Mar 22nd, 2006 by Richard Silverstein | 0

map of metropolitan jerusalem
The Jerusalem Post published a rather interesting poll result saying that Israelis are surprisingly flexible (much more flexible than Kadima and Likud leaders) on the issue of Jerusalem territorial concessions:

63 percent of Israelis are willing to make concessions on the borders of Jerusalem in exchange for “real peace” with the Palestinians. Of them, 54% are willing to relinquish Arab neighborhoods in East Jerusalem, but not in the Old City, the Jewish Quarter or the Western Wall, according to the study by the Jerusalem Institute for Israel Studies.

Seventy-five percent of those who said they would be willing to make concessions for peace admitted they did not believe that real peace with the Palestinians was a possibility.

That’s a solid majority in favor of returning Arab neighborhoods to Palestinian control.
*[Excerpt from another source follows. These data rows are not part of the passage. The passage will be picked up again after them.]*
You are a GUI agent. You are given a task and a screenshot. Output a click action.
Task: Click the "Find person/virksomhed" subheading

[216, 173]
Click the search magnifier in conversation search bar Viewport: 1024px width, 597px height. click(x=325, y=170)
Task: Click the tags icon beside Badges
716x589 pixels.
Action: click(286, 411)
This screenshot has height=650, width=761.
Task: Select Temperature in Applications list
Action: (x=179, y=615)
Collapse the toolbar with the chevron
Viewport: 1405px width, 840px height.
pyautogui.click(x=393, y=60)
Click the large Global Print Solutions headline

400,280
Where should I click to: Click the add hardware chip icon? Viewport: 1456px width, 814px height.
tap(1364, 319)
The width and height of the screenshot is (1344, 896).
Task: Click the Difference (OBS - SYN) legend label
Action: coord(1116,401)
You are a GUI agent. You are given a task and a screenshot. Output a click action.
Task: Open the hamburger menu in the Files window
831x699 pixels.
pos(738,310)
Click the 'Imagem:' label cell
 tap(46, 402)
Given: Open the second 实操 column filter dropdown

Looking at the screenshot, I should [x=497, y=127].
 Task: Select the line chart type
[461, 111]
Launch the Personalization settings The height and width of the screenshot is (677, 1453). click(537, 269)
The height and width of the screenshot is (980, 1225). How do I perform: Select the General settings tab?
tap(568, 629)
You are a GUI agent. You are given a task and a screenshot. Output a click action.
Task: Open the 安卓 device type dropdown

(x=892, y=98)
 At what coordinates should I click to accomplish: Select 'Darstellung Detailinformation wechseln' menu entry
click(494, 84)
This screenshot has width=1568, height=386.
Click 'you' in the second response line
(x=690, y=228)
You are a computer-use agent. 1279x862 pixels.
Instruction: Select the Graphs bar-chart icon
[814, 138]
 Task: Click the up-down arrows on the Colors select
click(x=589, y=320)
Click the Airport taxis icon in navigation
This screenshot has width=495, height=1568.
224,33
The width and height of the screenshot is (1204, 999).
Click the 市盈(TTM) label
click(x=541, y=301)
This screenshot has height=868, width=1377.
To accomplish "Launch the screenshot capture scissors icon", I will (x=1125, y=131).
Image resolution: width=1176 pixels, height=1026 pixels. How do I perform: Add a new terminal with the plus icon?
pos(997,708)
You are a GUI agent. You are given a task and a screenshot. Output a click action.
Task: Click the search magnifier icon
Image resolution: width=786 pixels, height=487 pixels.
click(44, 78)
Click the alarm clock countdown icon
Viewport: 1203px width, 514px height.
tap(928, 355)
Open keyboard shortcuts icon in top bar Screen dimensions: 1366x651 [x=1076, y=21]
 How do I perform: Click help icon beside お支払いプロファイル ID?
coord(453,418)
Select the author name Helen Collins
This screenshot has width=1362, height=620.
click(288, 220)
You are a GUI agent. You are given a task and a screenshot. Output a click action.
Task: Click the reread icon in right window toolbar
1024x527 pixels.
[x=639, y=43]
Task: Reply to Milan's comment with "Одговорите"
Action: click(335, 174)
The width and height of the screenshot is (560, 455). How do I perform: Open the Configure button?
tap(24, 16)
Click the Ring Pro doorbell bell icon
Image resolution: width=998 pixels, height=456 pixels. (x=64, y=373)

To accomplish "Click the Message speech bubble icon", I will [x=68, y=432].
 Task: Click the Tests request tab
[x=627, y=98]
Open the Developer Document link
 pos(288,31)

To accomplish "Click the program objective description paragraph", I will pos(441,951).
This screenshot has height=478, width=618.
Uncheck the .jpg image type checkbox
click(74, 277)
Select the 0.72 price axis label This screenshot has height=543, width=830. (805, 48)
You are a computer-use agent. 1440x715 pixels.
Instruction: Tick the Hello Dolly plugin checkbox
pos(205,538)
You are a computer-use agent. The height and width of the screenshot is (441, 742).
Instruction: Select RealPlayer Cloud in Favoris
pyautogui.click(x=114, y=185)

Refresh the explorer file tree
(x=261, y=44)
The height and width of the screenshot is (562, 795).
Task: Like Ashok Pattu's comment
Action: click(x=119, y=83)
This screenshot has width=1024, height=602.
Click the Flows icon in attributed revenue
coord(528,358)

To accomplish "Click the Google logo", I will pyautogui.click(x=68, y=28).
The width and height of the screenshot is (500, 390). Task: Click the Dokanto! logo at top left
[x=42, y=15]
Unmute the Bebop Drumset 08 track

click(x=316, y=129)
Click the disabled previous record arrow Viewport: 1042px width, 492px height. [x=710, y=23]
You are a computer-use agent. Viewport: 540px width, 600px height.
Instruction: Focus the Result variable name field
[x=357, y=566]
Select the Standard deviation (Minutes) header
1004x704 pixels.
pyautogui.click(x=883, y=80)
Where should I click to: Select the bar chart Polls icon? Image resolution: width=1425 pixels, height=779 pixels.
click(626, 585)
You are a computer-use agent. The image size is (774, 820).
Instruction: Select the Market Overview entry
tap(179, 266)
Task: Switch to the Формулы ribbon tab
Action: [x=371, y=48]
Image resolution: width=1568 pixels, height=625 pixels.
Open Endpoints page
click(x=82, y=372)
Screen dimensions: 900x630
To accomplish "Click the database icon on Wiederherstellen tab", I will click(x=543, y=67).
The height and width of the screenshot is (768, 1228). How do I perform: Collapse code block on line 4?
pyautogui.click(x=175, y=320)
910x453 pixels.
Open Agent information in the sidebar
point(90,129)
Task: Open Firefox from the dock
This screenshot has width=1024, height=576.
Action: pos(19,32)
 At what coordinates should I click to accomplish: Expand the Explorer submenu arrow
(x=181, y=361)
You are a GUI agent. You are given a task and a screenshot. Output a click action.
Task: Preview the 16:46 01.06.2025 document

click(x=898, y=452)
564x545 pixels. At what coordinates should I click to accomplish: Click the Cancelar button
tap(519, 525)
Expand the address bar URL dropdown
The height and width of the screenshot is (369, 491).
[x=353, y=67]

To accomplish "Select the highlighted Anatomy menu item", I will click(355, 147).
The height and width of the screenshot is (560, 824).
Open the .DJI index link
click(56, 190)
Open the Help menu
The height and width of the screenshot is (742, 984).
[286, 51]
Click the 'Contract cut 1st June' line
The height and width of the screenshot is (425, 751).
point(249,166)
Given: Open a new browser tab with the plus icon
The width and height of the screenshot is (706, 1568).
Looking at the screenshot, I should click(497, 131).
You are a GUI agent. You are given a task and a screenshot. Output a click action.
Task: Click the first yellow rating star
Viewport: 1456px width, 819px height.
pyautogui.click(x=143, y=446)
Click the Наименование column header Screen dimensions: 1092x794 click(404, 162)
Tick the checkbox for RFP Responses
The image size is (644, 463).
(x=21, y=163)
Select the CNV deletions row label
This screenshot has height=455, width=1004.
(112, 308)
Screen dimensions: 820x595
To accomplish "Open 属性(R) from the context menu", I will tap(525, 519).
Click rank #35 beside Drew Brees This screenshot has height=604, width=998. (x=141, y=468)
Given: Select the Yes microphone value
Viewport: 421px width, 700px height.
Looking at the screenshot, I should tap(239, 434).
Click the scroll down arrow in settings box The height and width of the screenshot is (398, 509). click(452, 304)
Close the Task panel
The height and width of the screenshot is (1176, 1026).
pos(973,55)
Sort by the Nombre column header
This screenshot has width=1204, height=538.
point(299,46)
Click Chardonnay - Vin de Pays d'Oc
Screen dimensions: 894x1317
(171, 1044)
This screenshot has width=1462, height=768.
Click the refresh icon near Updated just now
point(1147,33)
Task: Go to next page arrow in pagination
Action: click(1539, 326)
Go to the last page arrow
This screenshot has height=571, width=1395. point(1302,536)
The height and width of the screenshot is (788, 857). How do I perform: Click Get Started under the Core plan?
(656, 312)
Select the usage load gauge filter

Personally, I don’t believe that retaining Israeli control over Arab neighborhoods in the Old City can work as a long term solution. There will have to be some flexible solution to this conflict that allows Jewish neighborhoods in the Old City to rest under Israeli control and Arab neighborhoods under Palestinian. That’s not an easy problem to resolve, but I firmly believe that there is a way to do so.

And the fact that 75% of respondents don’t believe real peace is possible doesn’t bother me. I read that number differently than some would. What interests me about it is that while a vast majority of Israelis believe that peace isn’t possible, a sizable majority of those naysayers STILL are willing to return Arab land and population to Palestinian control in the quest for such a real peace. In other words, their hope is trumping their cynicism. That is a good thing. A sign that peace is possible despite the dangerous and damaging bellicosity of their leaders.